Un recours collectif contre le gouvernement fédéral concernant les services aux enfants autochtones
Une requête d'action collective pour la somme
de 3,05 milliards de dollars a été
déposée le 8 mars contre le gouvernement
fédéral au nom des dizaines de milliers de jeunes
autochtones qui « ont souffert ou qui sont
décédés » en raison de la
négligence ou de la discrimination du gouvernement. Il est
question de traitement
discriminatoire de longue date de la part d'agences gouvernementales,
alors que des enfants et des jeunes ont été
retirés de leurs famille ou se sont vu refuser les mêmes
services prodigués aux non-autochtones.
Le recours collectif est
défendu par deux
cabinets juridiques, Sotos LLP (Toronto) et Kugler Kandestin LLP
(Montréal).
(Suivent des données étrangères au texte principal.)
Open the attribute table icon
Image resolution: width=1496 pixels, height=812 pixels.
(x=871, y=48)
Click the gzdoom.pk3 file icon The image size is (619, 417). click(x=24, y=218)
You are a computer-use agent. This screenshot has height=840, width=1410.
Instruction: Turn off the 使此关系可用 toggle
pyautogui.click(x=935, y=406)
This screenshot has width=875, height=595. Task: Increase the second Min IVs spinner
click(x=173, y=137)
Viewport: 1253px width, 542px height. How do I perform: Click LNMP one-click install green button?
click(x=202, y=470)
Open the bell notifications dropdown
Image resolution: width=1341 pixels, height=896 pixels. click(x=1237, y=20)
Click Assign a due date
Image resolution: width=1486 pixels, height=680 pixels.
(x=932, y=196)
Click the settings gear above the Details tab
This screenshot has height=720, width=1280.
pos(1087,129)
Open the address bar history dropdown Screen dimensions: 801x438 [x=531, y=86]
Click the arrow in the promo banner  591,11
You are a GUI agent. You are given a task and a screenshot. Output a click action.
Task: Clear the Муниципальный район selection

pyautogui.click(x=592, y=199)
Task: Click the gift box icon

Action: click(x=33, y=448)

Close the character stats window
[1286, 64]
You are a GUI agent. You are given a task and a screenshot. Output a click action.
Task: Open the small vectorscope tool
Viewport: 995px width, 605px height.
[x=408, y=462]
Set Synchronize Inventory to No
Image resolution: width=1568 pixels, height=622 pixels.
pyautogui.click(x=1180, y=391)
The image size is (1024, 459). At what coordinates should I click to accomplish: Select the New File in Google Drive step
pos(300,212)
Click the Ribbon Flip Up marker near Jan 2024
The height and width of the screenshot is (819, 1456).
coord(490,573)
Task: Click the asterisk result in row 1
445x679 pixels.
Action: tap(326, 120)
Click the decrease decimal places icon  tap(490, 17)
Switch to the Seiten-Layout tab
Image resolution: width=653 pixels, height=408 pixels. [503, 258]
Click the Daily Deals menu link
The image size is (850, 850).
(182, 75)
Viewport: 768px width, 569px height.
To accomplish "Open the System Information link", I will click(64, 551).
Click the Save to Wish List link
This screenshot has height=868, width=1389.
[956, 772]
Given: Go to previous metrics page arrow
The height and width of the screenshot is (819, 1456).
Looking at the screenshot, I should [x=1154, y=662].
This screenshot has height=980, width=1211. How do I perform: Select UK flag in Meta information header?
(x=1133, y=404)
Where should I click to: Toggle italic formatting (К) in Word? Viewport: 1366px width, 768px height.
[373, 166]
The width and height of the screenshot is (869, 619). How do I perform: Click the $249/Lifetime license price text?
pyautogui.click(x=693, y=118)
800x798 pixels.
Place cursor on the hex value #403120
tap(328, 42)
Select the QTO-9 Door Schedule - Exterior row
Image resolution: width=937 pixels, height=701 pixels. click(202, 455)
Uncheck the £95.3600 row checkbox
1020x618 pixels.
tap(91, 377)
Dans leur communiqué de presse du 8
mars, on peut lire :
« Il s'agit de deux formes de discrimination.
D'abord, le sous-financement chronique par le gouvernement des Services
aux familles et à l'enfance autochtones a fait en sorte qu'un
nombre catastrophique de jeunes autochtones ont été
retirés de leurs familles et de leurs communautés et
placés dans des foyers d'accueil — ce qu'on appelle
désormais le 'Millennial Scoop'. » Selon la
requête, non seulement les services aux communautés
autochtones ont-elles été sous-financés, mais le
financement existant serait lié au nombre d'enfants
retirés des réserves et placés en foyer d'accueil.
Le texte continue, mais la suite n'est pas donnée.